◆ Written task ◆
Reproduce the material word for word, from the line with "Open the 所属线路 缺省 dropdown" up to and including the line with "point(93,961)".

◆ Task material ◆

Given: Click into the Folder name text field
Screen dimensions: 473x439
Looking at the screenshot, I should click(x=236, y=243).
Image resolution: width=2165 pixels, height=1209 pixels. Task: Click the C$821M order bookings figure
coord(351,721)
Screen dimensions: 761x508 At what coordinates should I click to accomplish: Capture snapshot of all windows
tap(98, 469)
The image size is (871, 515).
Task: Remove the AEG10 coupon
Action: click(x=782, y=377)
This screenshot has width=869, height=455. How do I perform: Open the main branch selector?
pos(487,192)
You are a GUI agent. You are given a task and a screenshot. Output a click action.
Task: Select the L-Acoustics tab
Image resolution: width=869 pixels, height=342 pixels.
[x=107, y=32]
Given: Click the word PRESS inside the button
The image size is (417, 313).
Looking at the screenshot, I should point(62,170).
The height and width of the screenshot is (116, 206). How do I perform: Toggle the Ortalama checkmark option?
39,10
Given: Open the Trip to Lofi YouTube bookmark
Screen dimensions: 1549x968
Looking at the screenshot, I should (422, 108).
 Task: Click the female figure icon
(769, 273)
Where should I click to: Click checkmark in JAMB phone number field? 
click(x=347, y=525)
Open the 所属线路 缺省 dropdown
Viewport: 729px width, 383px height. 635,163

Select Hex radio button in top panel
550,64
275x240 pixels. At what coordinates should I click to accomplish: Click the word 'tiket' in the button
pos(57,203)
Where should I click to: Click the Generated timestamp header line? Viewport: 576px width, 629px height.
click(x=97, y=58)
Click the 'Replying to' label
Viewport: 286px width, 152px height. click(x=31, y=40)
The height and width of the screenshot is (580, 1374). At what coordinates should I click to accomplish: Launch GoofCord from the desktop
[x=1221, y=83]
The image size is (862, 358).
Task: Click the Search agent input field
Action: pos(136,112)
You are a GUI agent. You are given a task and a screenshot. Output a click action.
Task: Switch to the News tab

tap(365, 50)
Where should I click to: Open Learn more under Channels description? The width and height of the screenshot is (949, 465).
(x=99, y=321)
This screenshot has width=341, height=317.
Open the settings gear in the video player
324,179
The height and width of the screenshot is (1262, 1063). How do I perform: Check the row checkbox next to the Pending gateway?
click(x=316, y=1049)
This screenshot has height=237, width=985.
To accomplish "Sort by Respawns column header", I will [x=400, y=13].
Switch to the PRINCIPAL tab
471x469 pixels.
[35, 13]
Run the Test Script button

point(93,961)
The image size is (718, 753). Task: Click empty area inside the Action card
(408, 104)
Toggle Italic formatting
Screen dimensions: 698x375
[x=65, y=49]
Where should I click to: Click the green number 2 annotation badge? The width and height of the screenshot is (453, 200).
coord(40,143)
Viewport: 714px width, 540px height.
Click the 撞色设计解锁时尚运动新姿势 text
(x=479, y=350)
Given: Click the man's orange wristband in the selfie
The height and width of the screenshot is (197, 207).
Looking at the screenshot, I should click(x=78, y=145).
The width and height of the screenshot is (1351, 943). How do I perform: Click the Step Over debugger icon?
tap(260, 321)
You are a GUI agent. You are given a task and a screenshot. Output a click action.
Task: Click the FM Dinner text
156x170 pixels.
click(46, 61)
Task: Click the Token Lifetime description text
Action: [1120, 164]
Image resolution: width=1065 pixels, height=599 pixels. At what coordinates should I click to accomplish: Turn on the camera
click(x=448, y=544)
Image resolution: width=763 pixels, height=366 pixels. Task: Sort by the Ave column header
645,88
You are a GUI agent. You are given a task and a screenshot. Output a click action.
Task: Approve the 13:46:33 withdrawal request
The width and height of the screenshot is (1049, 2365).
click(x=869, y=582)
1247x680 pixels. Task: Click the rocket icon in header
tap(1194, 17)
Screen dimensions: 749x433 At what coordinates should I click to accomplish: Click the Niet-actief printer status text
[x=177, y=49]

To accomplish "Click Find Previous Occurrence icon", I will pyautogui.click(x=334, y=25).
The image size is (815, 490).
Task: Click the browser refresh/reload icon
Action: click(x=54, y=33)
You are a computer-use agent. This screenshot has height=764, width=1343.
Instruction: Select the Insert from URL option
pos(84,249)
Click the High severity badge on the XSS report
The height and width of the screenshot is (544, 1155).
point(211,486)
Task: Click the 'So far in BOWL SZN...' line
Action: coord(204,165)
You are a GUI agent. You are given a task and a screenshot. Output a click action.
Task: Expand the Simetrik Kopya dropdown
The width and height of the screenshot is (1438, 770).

◆ Response to this exercise ◆
Open the 所属线路 缺省 dropdown
Viewport: 729px width, 383px height. 635,163

Select Hex radio button in top panel
550,64
275x240 pixels. At what coordinates should I click to accomplish: Click the word 'tiket' in the button
pos(57,203)
Where should I click to: Click the Generated timestamp header line? Viewport: 576px width, 629px height.
click(x=97, y=58)
Click the 'Replying to' label
Viewport: 286px width, 152px height. click(x=31, y=40)
The height and width of the screenshot is (580, 1374). At what coordinates should I click to accomplish: Launch GoofCord from the desktop
[x=1221, y=83]
The image size is (862, 358).
Task: Click the Search agent input field
Action: pos(136,112)
You are a GUI agent. You are given a task and a screenshot. Output a click action.
Task: Switch to the News tab

tap(365, 50)
Where should I click to: Open Learn more under Channels description? The width and height of the screenshot is (949, 465).
(x=99, y=321)
This screenshot has width=341, height=317.
Open the settings gear in the video player
324,179
The height and width of the screenshot is (1262, 1063). How do I perform: Check the row checkbox next to the Pending gateway?
click(x=316, y=1049)
This screenshot has height=237, width=985.
To accomplish "Sort by Respawns column header", I will [x=400, y=13].
Switch to the PRINCIPAL tab
471x469 pixels.
[35, 13]
Run the Test Script button

point(93,961)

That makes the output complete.